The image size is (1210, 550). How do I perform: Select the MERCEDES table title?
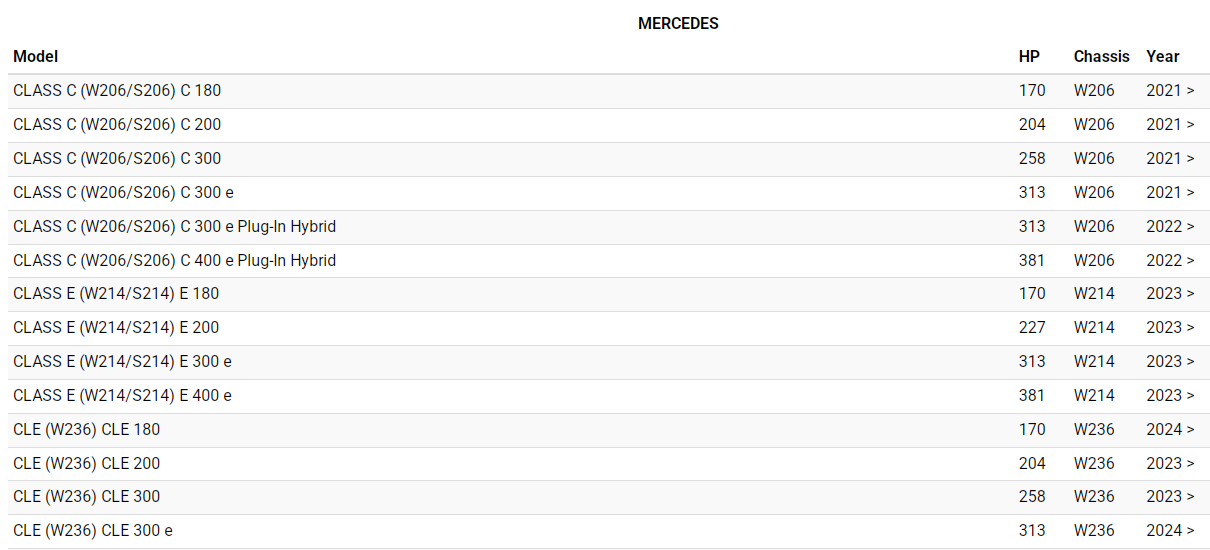(x=678, y=23)
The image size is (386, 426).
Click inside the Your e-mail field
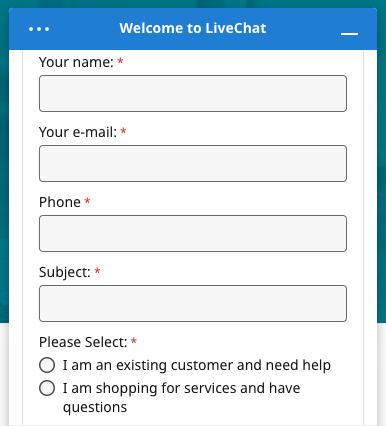coord(193,163)
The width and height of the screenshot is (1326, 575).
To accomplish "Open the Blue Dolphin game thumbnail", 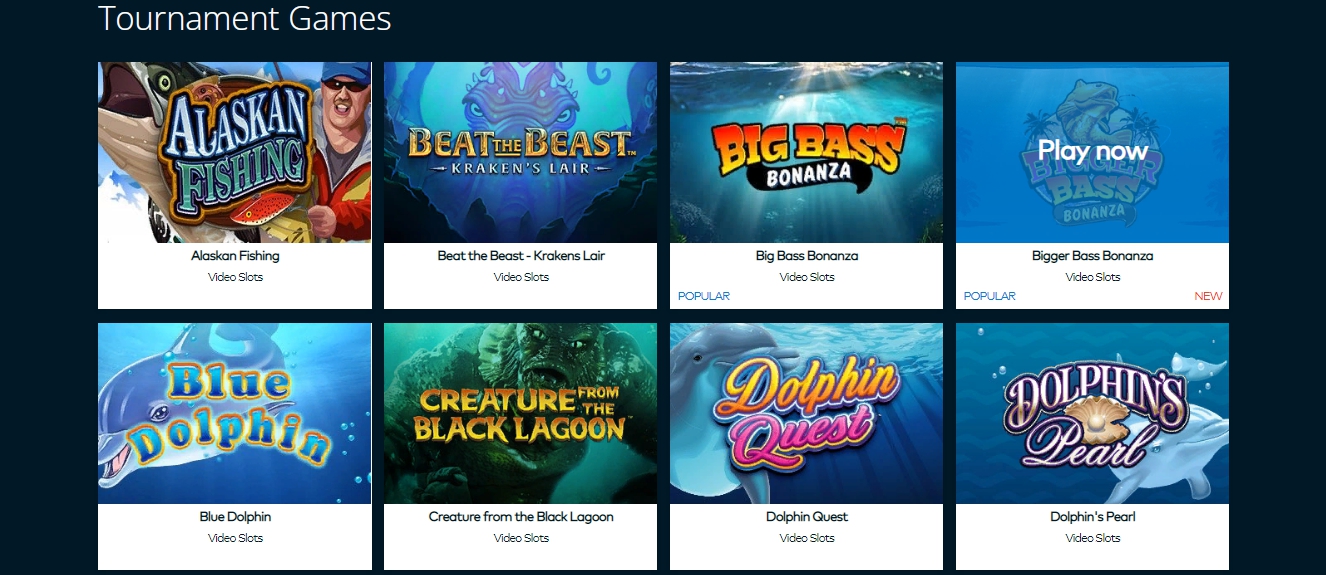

## [REQUIRED WORK]
Once the pictures are set aside, the remaining data must be transcribed exactly.

## [EXERCISE RESPONSE]
The image size is (1210, 550). How do I perform: Select the MERCEDES table title?
(x=678, y=23)
The image size is (386, 426).
Click inside the Your e-mail field
coord(193,163)
The width and height of the screenshot is (1326, 575).
To accomplish "Open the Blue Dolphin game thumbnail", 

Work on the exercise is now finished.